--- Directions for this task ---
In the entries below, every line that contains "dimensions" must be located and copied.

Stored entries:

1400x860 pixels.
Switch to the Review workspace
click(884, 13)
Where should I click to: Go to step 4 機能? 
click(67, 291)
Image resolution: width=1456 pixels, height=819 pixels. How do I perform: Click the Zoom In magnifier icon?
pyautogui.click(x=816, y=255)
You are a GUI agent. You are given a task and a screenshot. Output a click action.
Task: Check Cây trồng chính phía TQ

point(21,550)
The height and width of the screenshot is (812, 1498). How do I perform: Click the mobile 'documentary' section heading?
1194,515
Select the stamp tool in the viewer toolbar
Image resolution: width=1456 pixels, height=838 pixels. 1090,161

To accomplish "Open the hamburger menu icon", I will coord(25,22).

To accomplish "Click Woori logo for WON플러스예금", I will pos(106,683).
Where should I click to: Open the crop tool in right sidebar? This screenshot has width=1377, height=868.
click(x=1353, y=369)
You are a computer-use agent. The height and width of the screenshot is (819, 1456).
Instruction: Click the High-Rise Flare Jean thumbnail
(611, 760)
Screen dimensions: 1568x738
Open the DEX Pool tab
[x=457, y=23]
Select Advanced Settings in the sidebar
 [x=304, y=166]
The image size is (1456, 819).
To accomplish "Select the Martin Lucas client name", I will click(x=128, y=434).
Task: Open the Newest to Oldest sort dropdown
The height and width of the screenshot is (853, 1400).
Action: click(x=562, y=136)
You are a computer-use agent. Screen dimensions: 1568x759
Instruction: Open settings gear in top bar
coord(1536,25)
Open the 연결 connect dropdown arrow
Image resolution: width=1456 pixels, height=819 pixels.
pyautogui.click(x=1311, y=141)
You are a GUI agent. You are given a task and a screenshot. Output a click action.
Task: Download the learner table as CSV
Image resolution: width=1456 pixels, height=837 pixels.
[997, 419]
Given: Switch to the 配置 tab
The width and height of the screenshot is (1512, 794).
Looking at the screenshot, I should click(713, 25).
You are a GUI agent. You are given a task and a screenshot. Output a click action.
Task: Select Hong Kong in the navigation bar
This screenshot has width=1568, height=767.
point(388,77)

--- Result for this task ---
Screen dimensions: 1568x738
You are a computer-use agent. Screen dimensions: 1568x759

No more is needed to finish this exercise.